Tant qu'il mettrait du coeur à l'ouvrage...

Extrait de Mathématiques congolaises, In Koli Jean Bofane (cfr. menu dans la marge droite et merci à Sophie et Rémy!), le passage qui suit est une interprétation du systéme économique congolais... Sans doute plus ou moins juste et plus ou moins excessive, elle a le mérite de faire réfléchir...

" Toute la matinée, on chargea des wagons de marchandises venues d'Afrique du Sud et de Namibie, par la route et le train, à travers la Zambie. On manipulait des minerais produits dans la région. Entre autres des lingots et des plaques de cuivre destinés à être fondus, pour gainer des câbles coaxiaux ou pour se répandre en réseaux sur des circuits intégrés, mais aussi pour constituer des douilles de munitions afin de maintenir l'ordre. Il y avait des tonnes de cobalt qui, traitées à une température de plus de 1500°C, seraient destinées à des moteurs de fusée et à l'industrie pétrolière. Il y avait des quantités et des quantités de matériaux fissibles dénommés uranium, qui une fois enrichis de façon suspecte, prendraient le patronyme plus arriviste, mais plus létal, de plutonium, pour dissuader tous ceux qui n'auraient toujours pas compris le phénomène des équilibres des forces.

L'insuffisance d'infrastructures modernes rendait les manoeuvres de chargement difficiles et les hommes en haillons suaient déjà à cette heure du matin, les muscles saillant sous l'effort. A cause du manque de moyen de manutention, le départ aurait certainement du retard, mais à vingt-cinq dollars le kilo de cobalt, au prix où était le caviar, on en avait sûrement pour son argent. Ce qui du coup posait la question: l'homme en viendra-t-il un jour à jalouser l'esturgeon? Ou encore: vaudra-t-il mieux, pour certains sur cette terre, comme le panda ou le phoque, confier ses intérêts au WWF ou Greenpeace plutôt qu'à l'ONU?

Les oubliés du miracle économique produisaient et manipulaient des denrées inestimables et rares, destinées à une technologie de pointe dont certaines applications avaient tout simplement pour but de les asservir encore davantage. Les circuits intégrés allaient produire des images et des concepts pour continuer à les persuader qu'ils seraient toujours les derniers des derniers sur la planète qui est la nôtre, et que tous leurs combats utopiques seraient toujours vains et, de toute façon, voués à l'échec.

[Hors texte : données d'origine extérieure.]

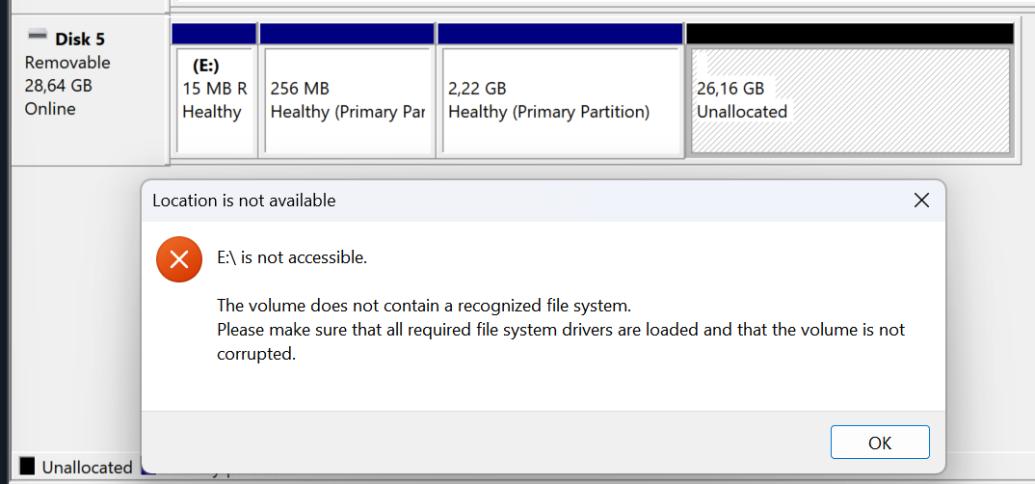The width and height of the screenshot is (1035, 484).
Task: Click blue header bar above 2,22 GB partition
Action: [x=560, y=34]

Les métaux précieux, une fois portés au feu, seraient envoyés dans l'espace afin de les surveiller, comme de grands enfants, sous l'oeil constant des satellites sophistiqués. Au cas où certains aspects de cette globalisation seraient mal perçus par ces populations, ce même cuivre reviendrait immanquablement, sous forme de blindage de balles de 7,62 crachées avec hargne par quelques kalachnikovs rebelles. Si tout ceci devait rendre quelqu'un malade, à partir de ces même matériaux on développerait des traceurs médicaux efficaces. Malheureusement leurs prix seraient inversement proportionnels à la baisse du cours des matières premières et tributaires de la hausse intempestive du dollar. Devenant, du coup, inabordables pour le pauvre hère courbé sous son bât quotidien.

Mais qu'importe, tant qu'il mettrait du coeur à l'ouvrage, rien n'était encore perdu, lui promettait-on."